# Ravenna Hunt



## Big Chief (Dec 16, 2005)

I was lucky enough to be drawn for the Ravenna hunt. Never been there before, just wondering if it is a decent hunt? Is it anything like NASA Plum Brook?


----------



## swantucky (Dec 21, 2004)

I have never hunted Plum Brook so I can't really compare them. I did hunt Ravenna last year and it was a good time. My buddy and I split up in the morning and sat until around 9:30. He saw 1 really nice buck, 1 smaller buck, and 4 does. I saw 1 big buck and had 2 others fighting and running a doe but could not see them I could only hear the racket they were making. He shot a 1 doe of the 4 he saw.

We dressed and drug his deer to the truck and walked the road to the other end of our section and split to around 125 yards apart where we were still in view of each other but just barely and stillhunted into the wind. We each saw 4 bucks each but no antlerless deer. We then stopped for a quick lunch.

We moved to the back of our section which was very thick, I pushed to him and he shot his 2nd doe. We then reversed and he pushed for me and I got a button. We only had and hour left of our time there so we just stillhunted back to our truck. I managed to take another button on the way. We got our 4 allowed deer but hunted hard all day long. It seemed alot of guys quit early or did not move much and they did not have much sucess. Our hunt was in Oct. and the temps were close to 70d degrees so when it warmed up we had to get them moving.

Collected data
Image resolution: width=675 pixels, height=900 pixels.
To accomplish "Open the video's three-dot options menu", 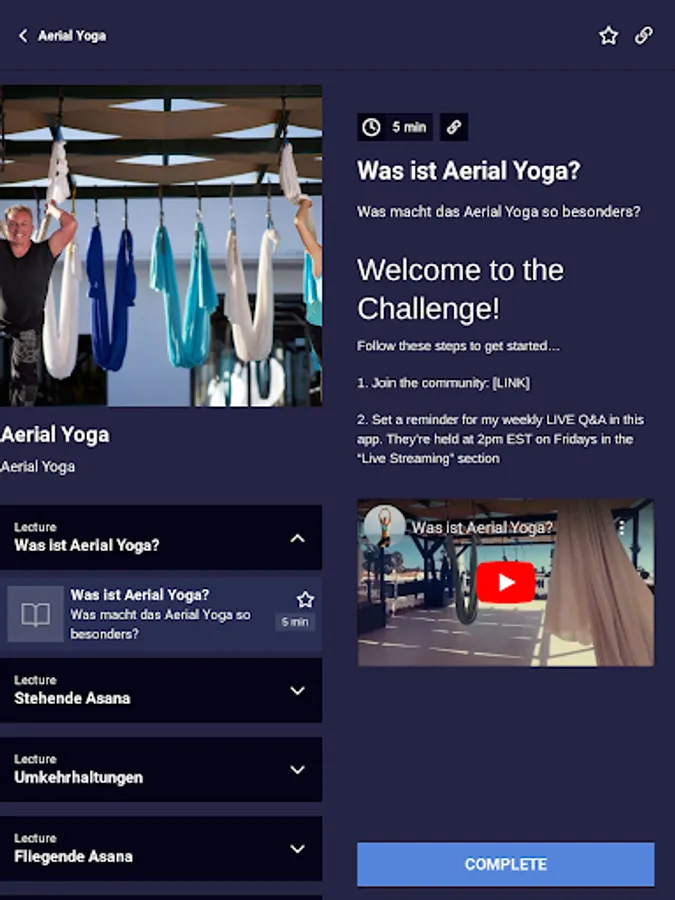I will tap(621, 527).
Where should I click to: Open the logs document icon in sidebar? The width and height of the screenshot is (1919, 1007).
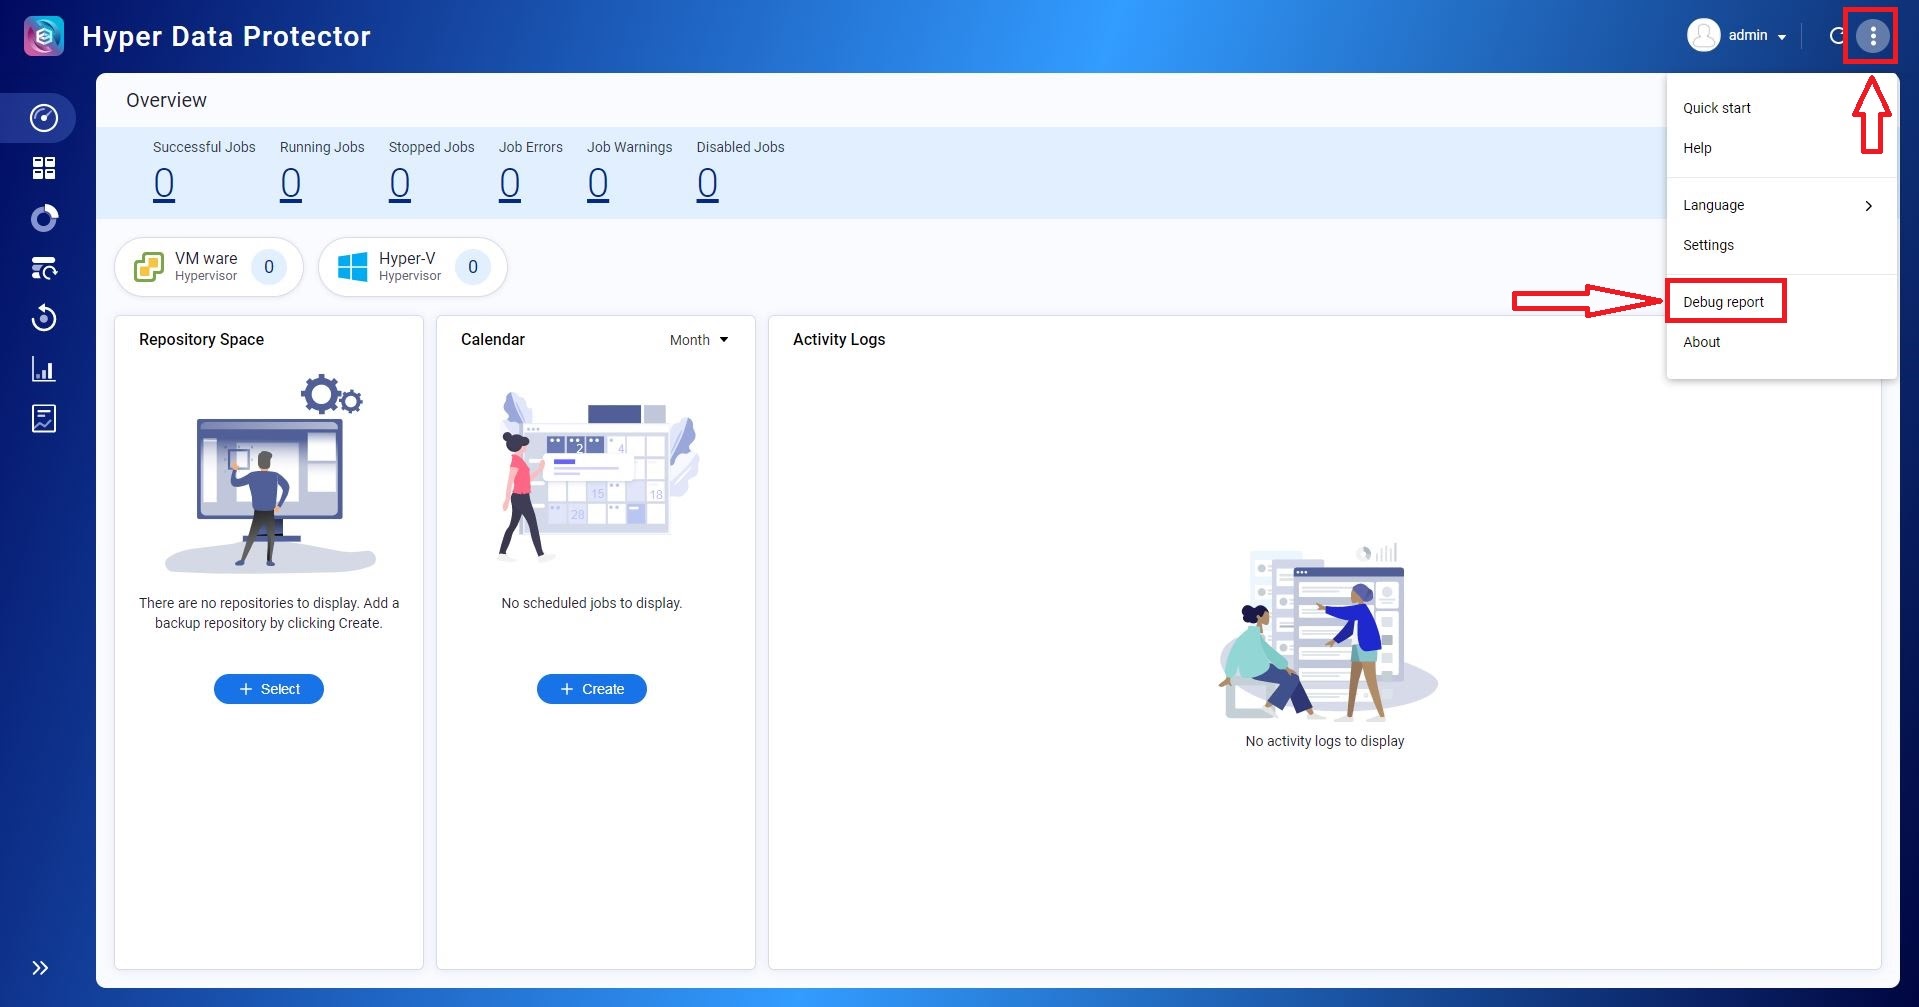coord(44,419)
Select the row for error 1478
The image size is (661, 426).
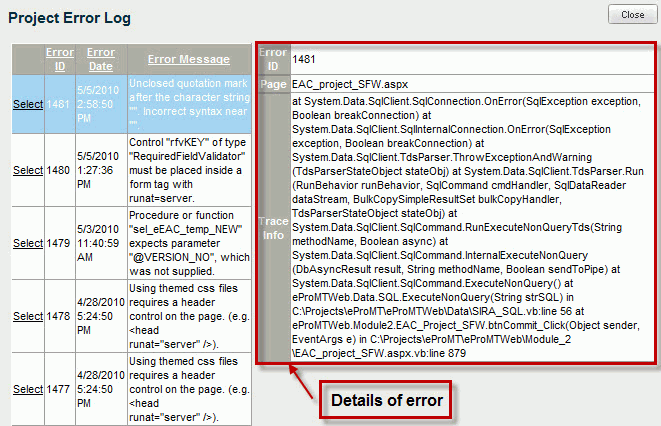coord(27,316)
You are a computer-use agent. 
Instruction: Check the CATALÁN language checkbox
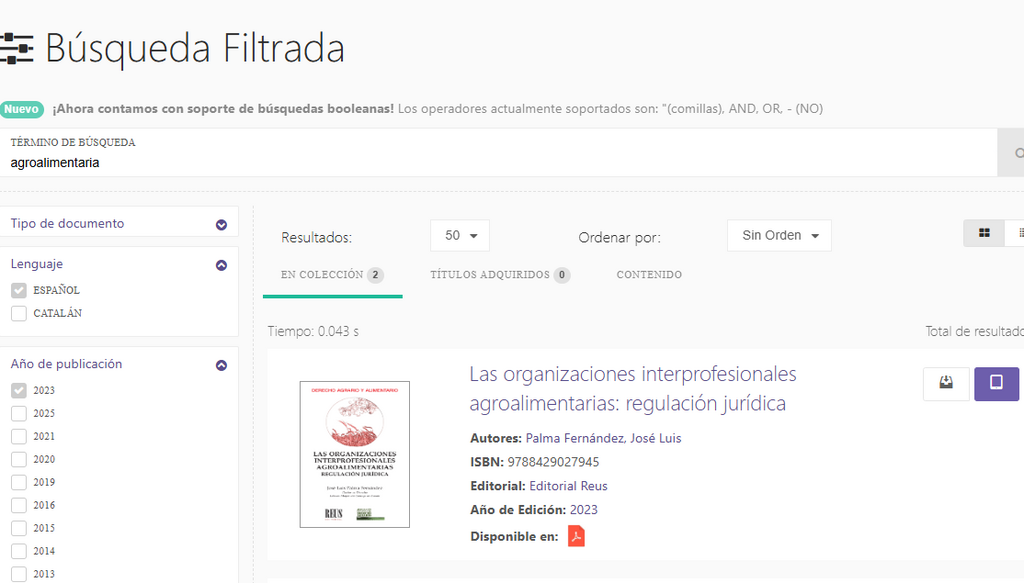(19, 313)
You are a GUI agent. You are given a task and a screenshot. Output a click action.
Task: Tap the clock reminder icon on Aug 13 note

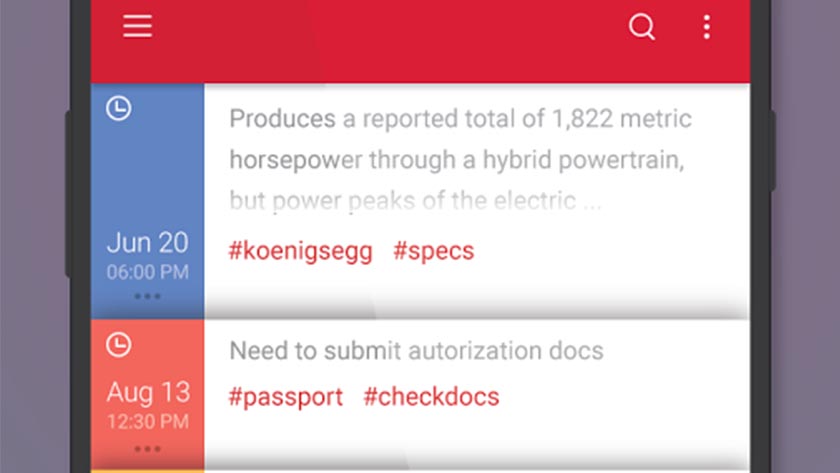118,345
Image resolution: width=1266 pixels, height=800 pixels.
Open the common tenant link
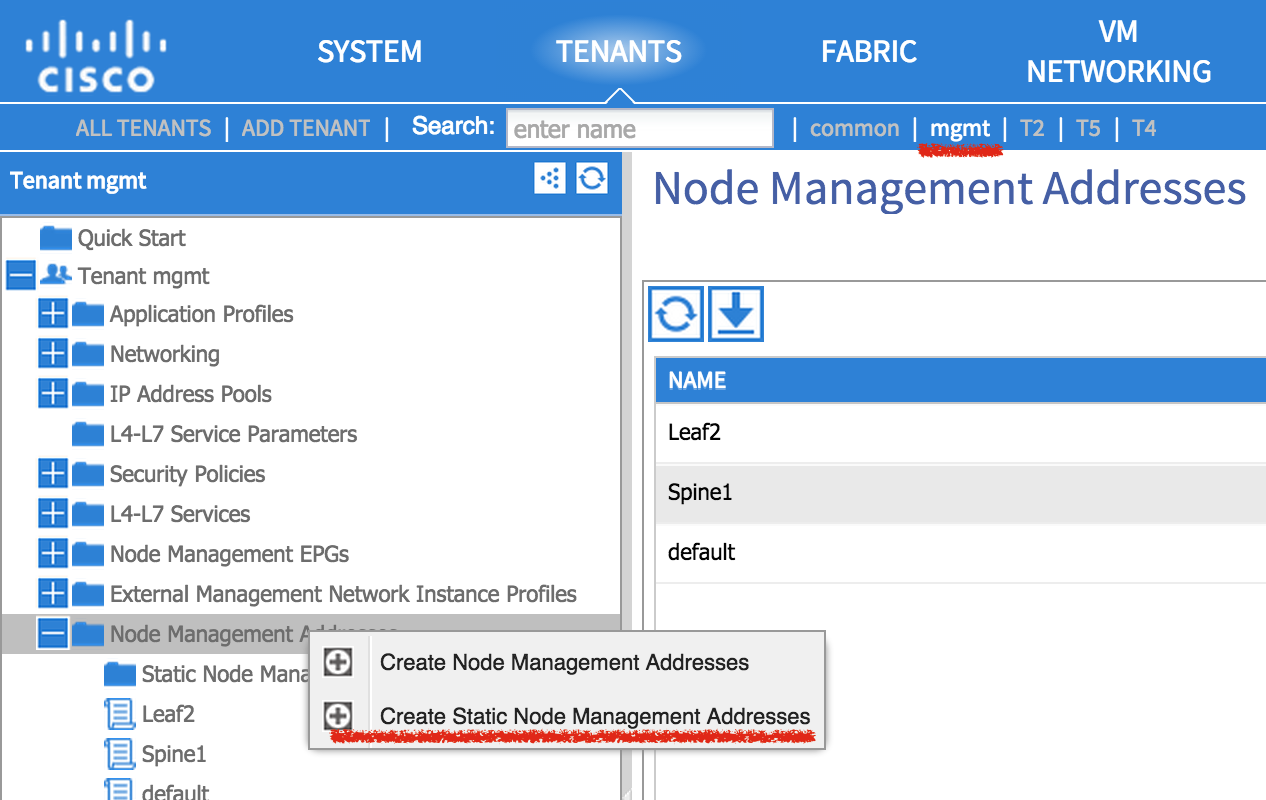(854, 128)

• [Problem] Revise the Ravenna hunt thread from "I was lucky" up to and including "NASA Plum Brook?", replacing "decent" with "worthwhile". The records are separate material and have no connection to the Ravenna hunt thread.

• [Result for this task]
I was lucky enough to be drawn for the Ravenna hunt. Never been there before, just wondering if it is a worthwhile hunt? Is it anything like NASA Plum Brook?